Quoted text start
This is Sci7 Ltd’s review of an article by Amanda Spink, Minsoo Park, Bernard J. Jansen and Jan Pedersen published in volume 42 of the journal “Information Processing and Management” (pages 264–275) with an expected publication date of early 2006.

Data from Altavista

The research discussed is based on analysis of users of the Altavista search engine, the paper states that data was obtained from Altavista “transaction logs” from 2002. The fact that this data is not recent is one weakness of the research conducted, though the fact that at the time Altavista had a larger fraction of search users than it can now boast is given to support the use of this dataset. The logs are for a 24h period, taken on a Sunday, it is possible that weekend search queries are different to weekday ones, this isn’t an issue addressed by this research. Interestingly the analysis was affected by the presence of automated searches that were being submitted to Altavista. Sci7 believes the method used for removing such ‘robot’ derived hits was dubious in that all sessions of more than one hundred queries were removed. Sci7’s believes smarter techniques for identifying robots such as looking for very short intervals between queries, and using “User Agent” may have been more appriopriate. The apparent assumption that users have unique IP addresses could well have resulted in significant chunks of the user base such as those in institutions using web-caching, and those using certain ISPs being excluded from the dataset by being identified as robots by the techniques applied.
Quoted text end
Supplied material start
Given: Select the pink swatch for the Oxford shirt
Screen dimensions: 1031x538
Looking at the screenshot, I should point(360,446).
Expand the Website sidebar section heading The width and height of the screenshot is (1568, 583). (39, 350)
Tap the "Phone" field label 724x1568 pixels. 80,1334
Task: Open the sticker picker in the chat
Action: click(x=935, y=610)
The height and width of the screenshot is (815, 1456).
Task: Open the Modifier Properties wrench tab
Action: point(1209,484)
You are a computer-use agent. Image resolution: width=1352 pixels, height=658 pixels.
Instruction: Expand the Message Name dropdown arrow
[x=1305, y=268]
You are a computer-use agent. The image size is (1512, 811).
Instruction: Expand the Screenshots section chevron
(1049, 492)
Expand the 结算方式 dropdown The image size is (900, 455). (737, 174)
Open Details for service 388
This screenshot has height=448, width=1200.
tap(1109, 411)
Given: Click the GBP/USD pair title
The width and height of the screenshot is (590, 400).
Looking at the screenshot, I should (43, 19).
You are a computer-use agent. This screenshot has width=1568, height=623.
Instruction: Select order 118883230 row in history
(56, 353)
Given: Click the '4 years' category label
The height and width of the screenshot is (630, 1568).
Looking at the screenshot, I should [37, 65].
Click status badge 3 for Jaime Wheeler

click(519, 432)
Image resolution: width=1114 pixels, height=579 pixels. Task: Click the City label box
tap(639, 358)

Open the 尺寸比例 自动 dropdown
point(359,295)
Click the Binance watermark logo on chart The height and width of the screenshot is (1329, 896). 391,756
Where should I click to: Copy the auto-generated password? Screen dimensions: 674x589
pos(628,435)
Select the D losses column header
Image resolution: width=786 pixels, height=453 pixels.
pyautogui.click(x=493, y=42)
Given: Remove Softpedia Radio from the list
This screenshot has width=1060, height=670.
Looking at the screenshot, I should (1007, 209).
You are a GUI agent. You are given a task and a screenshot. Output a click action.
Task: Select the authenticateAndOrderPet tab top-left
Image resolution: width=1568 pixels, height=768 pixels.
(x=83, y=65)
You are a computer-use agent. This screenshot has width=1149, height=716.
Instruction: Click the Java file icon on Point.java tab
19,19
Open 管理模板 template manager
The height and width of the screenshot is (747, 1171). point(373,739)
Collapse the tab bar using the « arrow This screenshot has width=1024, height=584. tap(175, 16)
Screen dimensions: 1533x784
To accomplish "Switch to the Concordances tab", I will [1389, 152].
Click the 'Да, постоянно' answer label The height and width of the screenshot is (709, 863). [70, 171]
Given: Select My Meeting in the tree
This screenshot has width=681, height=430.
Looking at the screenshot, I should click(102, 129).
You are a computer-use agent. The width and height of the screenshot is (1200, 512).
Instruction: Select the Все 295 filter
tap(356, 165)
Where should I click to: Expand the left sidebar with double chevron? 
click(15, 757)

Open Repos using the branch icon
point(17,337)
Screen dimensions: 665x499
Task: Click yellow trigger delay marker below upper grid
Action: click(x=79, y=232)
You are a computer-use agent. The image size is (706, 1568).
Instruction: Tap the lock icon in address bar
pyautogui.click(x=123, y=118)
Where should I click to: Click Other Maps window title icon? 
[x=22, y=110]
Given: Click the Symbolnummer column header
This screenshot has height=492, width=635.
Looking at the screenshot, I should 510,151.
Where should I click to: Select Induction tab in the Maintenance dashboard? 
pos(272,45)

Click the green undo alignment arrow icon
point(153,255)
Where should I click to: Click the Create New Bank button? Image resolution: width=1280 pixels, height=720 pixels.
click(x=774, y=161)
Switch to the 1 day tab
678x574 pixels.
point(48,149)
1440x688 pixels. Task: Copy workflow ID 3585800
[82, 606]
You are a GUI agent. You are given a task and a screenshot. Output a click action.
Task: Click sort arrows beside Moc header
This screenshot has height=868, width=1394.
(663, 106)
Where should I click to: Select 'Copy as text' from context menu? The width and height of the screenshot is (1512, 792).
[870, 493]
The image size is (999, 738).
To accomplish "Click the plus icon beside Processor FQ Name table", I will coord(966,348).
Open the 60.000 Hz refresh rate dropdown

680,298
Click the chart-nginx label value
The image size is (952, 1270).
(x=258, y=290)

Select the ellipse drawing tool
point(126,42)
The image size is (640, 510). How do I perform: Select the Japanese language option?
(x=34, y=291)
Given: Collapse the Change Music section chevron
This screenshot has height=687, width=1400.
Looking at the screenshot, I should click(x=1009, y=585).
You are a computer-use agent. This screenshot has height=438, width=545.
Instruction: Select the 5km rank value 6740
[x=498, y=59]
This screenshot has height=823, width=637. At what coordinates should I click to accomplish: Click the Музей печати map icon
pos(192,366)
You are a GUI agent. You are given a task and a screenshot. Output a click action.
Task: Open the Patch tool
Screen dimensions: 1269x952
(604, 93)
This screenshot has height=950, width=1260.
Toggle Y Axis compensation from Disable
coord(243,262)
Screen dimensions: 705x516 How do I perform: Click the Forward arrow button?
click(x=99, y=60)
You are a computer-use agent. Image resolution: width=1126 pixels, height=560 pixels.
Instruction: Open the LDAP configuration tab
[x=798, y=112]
Supplied material end
Carry the review of the Altavista search study forward, picking up after its final sentence. The entries are material of their own and have no connection to the review of the Altavista search study.

= Task result =
Conflict of Interest?

It is perhaps likely that Altavista would make such out dated information available for academic research, however the fact one of the authors, Pendersen works for Yahoo which provides the search function on Altavista, is presumably the situation which enabled the data to be obtained for the study. The potential for a conflict of interest should be considered when considering the results of the paper discussed here.

User Behaviour

The research focuses on how users interact with search engines, looking at areas such as multitasking - what else users are doing while they’re involved in a search session, and the type of queries that they are using.

Key findings presented included:

  • Sessions ranged in duration from less than a minute to a few hours.
  • In only 19% of two-query sessions were both queries on the same topic.
  • 91.3% of three or more query sessions included multiple topics.
  • There are a broad variety of topics in multitasking search sessions.

A session is defined as : “…the entire series of queries submitted by a user during one interaction with the Web search engine. Session length varied from less than a minute to a few hours.”. Sci7 would have been given more confidence by a rigourous definition based on the method used to identify queries from the same session from the raw transaction logs.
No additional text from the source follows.